Work task
Each line from the one holding "Image resolution: width=1280" to the last line of the listing must be set down exactly. No pictures are to be included.

Recorded data
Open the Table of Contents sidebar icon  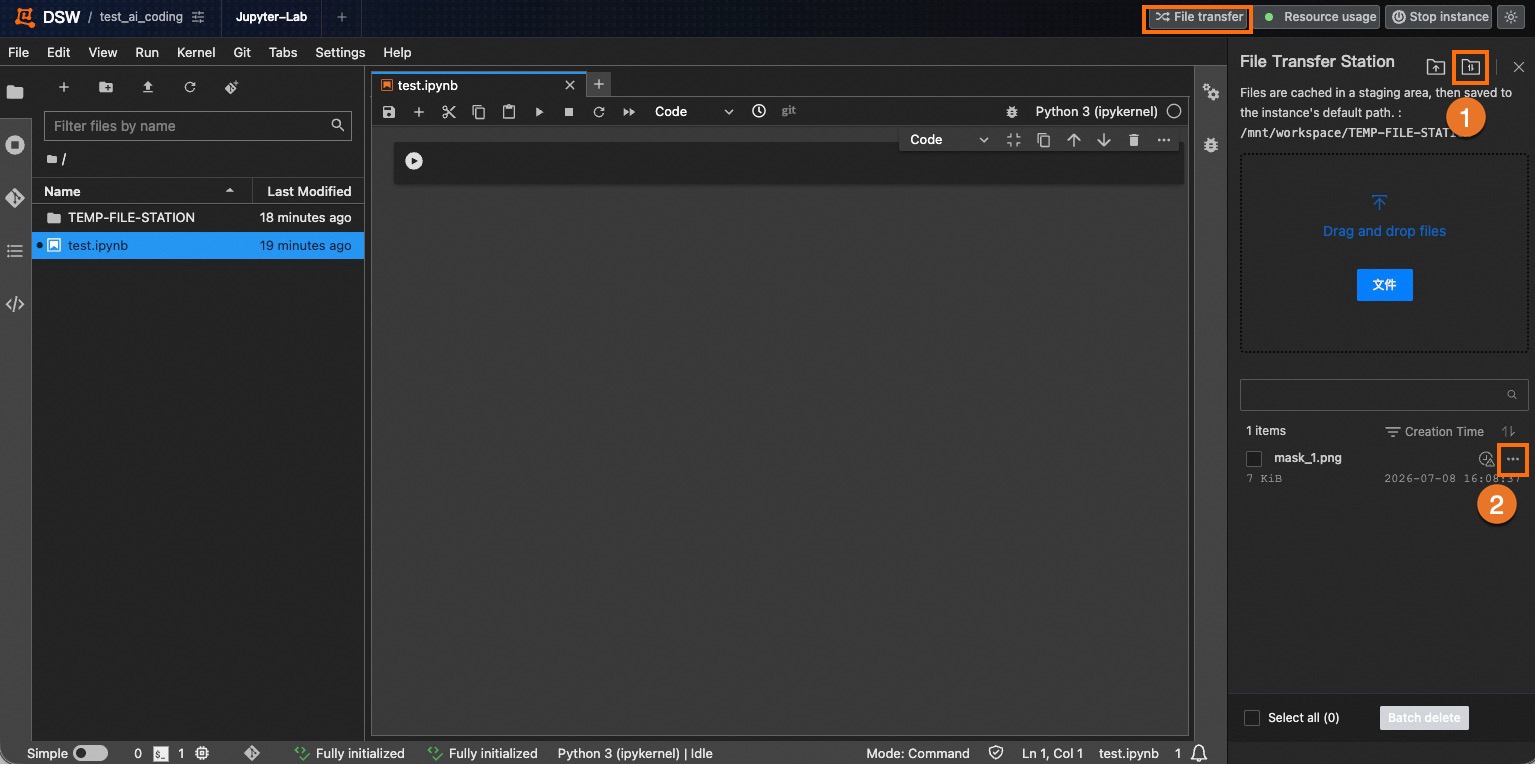pos(15,251)
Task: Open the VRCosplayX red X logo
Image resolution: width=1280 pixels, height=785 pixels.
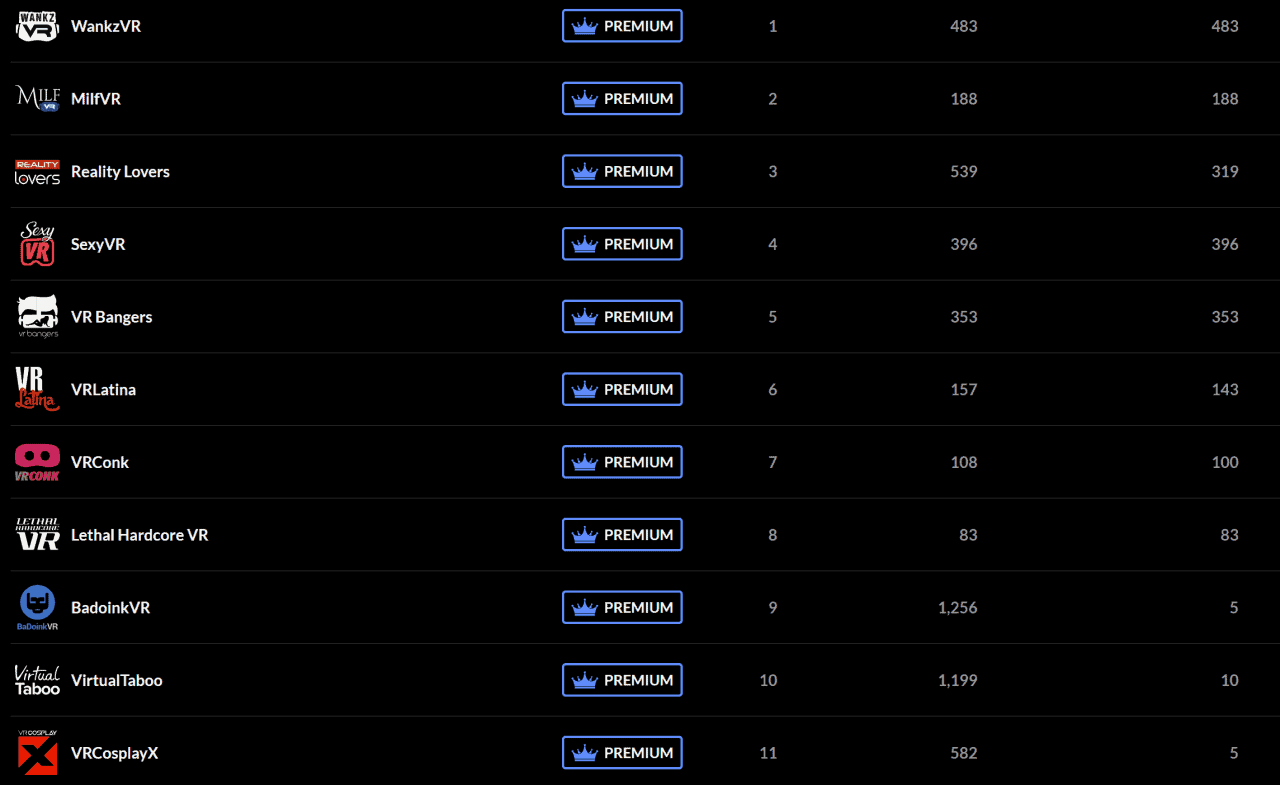Action: 37,752
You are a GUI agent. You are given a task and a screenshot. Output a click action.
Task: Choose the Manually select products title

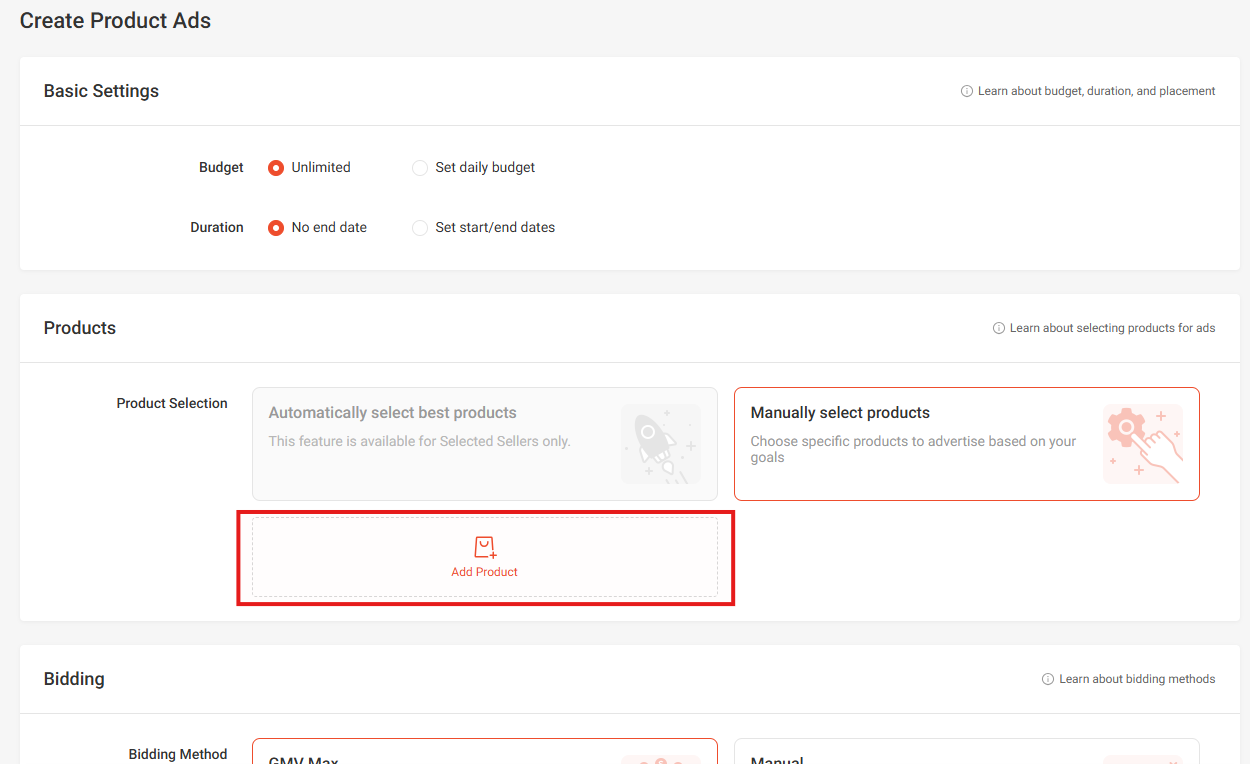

Answer to the exercise
Image resolution: width=1280 pixels, height=785 pixels.
Action: 37,752
You are a GUI agent. You are given a task and a screenshot. Output a click action.
Task: Choose the Manually select products title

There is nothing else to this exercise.